## Directions
Every line holding the string "icon" should be copied from the listing.

## Records to use
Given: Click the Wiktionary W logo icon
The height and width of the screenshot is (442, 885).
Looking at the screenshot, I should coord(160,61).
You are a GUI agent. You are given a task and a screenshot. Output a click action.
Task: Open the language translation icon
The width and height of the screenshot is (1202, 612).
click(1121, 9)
---
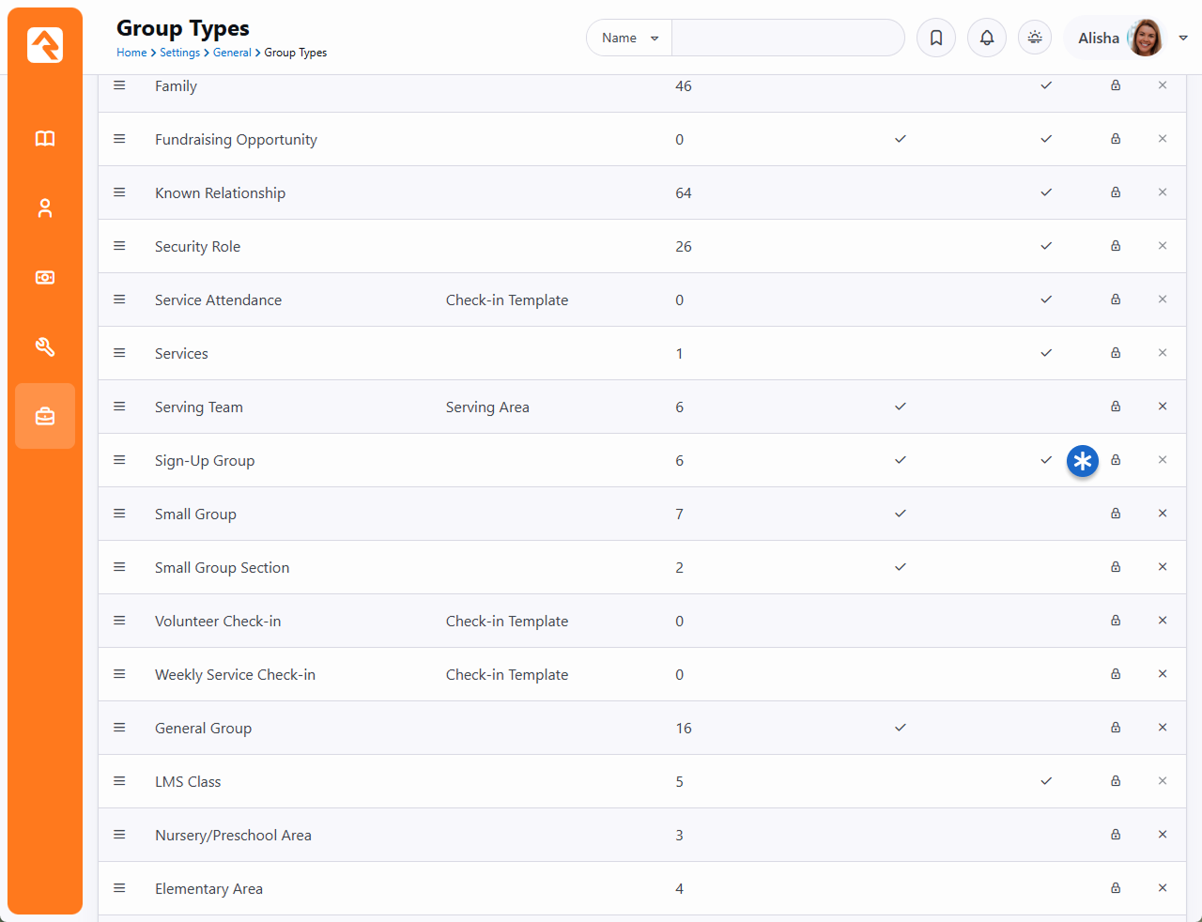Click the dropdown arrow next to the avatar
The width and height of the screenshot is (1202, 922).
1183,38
--
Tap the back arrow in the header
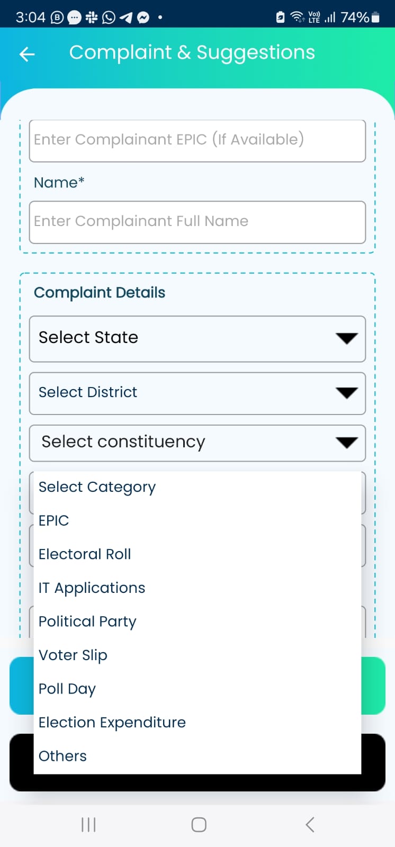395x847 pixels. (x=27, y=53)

## Solved problem
Given: Click the Wiktionary W logo icon
Task: Open the language translation icon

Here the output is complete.